Notice, I said near impossibility — some things happen in spite of the odds being stacked against them, but in saying so, here is why the odds are not strong for Dallas:
1. The well-documented idea, now, is that the Los Angeles Clippers fired head coach Vinny Del Negro in spite of the team’s success this season because he and Paul weren’t on the same page. Obviously, this suggests that Paul will remain loyal to the Clips if they are willing to make team personnel moves in a desire to keep him happy. Regardless of how much they may protest otherwise, superstar players like Paul love this type of power.

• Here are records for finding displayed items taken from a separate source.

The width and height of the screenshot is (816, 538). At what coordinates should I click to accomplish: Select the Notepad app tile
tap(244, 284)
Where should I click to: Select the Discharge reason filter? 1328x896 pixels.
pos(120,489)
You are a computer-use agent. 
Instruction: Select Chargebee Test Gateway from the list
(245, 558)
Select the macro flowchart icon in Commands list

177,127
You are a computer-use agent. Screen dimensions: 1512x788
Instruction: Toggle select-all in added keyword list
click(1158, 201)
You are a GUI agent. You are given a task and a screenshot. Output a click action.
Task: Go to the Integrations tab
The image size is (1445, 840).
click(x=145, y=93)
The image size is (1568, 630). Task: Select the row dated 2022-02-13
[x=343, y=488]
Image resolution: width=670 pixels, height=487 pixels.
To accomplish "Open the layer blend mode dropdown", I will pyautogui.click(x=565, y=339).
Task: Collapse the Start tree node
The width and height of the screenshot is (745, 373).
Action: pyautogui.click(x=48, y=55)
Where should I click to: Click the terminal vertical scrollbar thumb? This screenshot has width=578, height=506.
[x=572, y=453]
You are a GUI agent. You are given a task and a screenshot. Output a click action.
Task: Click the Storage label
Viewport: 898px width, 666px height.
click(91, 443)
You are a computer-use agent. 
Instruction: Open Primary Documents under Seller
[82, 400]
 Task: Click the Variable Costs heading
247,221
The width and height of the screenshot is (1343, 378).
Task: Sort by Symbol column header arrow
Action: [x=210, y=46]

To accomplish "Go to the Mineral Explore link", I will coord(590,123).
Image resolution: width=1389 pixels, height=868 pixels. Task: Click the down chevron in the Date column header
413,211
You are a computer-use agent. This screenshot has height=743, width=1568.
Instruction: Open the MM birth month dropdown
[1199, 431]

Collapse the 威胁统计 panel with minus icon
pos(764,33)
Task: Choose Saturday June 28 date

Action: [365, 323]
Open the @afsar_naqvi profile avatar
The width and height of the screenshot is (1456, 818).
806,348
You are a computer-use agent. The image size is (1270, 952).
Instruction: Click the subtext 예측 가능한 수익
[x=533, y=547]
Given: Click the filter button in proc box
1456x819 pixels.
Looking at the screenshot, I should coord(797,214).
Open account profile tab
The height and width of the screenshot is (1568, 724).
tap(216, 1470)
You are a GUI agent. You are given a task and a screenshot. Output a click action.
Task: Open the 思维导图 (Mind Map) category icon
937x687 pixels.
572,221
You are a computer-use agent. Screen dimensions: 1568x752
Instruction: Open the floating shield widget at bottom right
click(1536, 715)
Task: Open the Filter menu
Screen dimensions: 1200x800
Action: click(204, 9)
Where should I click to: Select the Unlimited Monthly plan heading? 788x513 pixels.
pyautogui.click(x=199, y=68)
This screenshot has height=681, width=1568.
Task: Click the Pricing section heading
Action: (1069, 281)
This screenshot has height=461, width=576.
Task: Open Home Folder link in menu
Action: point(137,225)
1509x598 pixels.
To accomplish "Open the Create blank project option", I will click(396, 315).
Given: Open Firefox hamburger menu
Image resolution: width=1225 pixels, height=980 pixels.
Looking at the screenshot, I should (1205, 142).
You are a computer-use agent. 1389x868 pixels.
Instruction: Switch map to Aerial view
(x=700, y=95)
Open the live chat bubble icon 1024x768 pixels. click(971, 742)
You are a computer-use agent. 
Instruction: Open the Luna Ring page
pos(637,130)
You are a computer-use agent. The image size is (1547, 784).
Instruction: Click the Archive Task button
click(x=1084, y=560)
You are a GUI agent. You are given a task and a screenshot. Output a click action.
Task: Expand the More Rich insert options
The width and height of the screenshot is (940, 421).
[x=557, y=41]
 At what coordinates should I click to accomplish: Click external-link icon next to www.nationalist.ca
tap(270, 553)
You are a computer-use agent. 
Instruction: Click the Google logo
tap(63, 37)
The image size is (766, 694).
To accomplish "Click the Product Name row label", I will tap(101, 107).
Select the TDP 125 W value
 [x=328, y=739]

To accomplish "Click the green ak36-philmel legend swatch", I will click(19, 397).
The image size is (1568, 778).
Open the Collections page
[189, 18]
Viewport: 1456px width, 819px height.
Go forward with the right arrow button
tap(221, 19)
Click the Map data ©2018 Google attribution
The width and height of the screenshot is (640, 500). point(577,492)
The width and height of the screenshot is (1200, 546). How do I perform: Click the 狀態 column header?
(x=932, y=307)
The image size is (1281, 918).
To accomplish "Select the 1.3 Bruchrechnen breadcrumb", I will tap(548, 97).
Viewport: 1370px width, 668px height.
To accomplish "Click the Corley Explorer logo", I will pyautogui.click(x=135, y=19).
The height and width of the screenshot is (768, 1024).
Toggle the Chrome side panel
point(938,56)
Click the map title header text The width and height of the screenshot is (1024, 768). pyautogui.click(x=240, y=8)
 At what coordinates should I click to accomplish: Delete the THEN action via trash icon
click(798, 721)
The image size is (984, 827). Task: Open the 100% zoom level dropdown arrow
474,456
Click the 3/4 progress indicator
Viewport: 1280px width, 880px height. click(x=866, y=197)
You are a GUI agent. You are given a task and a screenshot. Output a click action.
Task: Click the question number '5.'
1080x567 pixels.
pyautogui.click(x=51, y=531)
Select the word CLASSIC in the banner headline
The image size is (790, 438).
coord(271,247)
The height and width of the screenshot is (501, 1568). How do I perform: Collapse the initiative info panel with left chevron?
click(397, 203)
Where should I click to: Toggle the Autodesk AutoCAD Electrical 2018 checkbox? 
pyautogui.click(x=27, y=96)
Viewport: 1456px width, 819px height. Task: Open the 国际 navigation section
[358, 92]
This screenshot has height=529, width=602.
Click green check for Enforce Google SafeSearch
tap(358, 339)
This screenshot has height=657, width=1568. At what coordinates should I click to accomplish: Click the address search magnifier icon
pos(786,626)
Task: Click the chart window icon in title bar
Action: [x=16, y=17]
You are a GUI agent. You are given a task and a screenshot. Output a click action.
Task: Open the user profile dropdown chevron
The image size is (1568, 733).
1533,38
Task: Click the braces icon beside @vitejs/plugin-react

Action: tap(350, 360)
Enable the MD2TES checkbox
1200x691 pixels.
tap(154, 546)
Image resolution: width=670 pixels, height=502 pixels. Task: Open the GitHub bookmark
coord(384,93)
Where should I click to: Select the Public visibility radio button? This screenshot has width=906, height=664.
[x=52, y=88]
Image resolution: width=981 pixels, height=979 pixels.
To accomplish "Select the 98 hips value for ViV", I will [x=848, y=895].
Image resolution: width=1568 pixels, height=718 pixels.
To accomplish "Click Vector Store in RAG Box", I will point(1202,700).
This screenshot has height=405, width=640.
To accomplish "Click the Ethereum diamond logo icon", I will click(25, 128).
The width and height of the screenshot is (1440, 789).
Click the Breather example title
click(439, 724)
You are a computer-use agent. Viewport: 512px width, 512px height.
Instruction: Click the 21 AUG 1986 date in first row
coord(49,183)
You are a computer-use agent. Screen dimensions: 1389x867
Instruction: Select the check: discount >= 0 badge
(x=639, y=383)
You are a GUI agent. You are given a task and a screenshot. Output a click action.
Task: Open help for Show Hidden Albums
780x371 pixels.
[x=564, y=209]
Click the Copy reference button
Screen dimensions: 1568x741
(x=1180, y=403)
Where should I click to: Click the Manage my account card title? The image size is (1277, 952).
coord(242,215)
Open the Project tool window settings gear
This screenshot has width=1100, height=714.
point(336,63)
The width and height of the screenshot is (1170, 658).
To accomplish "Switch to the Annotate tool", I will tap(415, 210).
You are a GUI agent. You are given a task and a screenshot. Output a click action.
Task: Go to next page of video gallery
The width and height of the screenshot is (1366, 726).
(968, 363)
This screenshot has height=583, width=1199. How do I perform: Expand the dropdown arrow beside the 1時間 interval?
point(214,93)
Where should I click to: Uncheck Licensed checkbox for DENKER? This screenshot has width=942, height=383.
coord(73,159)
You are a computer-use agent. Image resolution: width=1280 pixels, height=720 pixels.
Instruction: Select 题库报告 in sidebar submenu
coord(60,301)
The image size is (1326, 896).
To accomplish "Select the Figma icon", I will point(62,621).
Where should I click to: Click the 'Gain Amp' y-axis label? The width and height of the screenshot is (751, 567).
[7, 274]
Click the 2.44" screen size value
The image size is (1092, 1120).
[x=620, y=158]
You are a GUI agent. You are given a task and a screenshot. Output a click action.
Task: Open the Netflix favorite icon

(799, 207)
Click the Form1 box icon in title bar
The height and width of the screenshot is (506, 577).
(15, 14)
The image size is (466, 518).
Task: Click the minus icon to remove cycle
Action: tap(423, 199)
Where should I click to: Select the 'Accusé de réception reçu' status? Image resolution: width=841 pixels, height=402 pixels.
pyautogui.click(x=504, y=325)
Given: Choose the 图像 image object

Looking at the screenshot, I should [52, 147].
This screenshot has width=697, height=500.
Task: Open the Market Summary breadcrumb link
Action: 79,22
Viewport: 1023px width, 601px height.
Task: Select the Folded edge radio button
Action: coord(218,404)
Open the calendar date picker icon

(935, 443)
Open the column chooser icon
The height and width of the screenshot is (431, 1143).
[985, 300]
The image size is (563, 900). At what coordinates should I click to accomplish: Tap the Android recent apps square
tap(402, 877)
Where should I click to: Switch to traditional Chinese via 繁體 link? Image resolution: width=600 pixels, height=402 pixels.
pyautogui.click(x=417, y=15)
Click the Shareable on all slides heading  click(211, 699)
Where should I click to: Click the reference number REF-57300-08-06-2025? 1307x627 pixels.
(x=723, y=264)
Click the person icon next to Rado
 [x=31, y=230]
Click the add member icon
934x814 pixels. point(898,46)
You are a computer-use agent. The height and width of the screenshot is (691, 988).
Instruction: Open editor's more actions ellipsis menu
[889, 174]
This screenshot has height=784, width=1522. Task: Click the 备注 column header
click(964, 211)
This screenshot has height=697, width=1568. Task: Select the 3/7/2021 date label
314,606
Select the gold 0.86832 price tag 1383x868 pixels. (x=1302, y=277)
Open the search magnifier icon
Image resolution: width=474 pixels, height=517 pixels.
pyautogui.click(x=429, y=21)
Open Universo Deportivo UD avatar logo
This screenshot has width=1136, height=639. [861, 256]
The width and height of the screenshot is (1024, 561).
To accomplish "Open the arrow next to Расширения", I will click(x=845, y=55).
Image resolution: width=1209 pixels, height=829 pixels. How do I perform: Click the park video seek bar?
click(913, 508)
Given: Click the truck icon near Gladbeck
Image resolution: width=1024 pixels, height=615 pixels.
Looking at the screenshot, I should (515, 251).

2. Even after a tumultuous season, the Los Angeles Lakers are not done yet with Dwight Howard — there’s too much to be lost in shipping him out, or not counter-bidding against any team that desires his services. Howard struggled because the expectations placed on his shoulders was more of a burden than he was able to bear, especially with a hobbled veteran core rarely being healthy at the same time to take some of the heat off. Mitch Kupchak and the Lakers’ front office may have stayed silent on the subject as the rumors flew, but I promise you they won’t let Howard go without a fight.
3. In spite of Dirk Nowitzki’s apparent willingness to take a pay cut following the 2013-2014 season to open up the cap space necessary to make a run at high-profile free agents who could be signed to mid-term contracts, this money isn’t available this season. Regardless of whether the Mavericks are able to ship out their No. 13 pick to earn some extra cash against the salary cap, neither Howard nor Paul will be willing to sign for less than a max deal. Unless I’m that bad at math — and I’ll admit, I’m no Einstein — the economics of carrying what amounts to three max contracts on the books is an economic impossibility.
So, there it is.
The circumstances surrounding the Mavericks’ addition of Dwight Howard and Chris Paul are just too deep to overcome– at least on first glance.